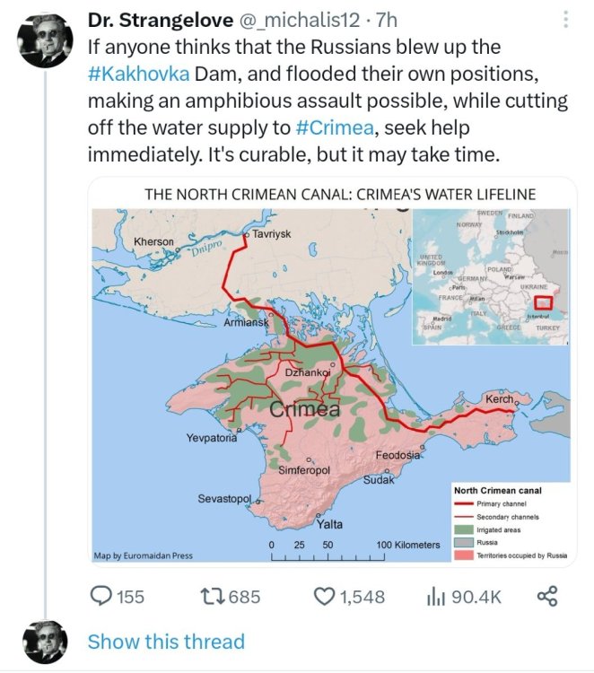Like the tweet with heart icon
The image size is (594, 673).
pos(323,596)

--

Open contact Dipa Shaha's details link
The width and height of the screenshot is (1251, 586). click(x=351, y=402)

▶ Task brief:
Retype the lines from the one containing "Like the tweet with heart icon" through the one containing "pos(323,596)", both included, and leave out the pictures.

▶ Response to this exercise:
Like the tweet with heart icon
The image size is (594, 673).
pos(323,596)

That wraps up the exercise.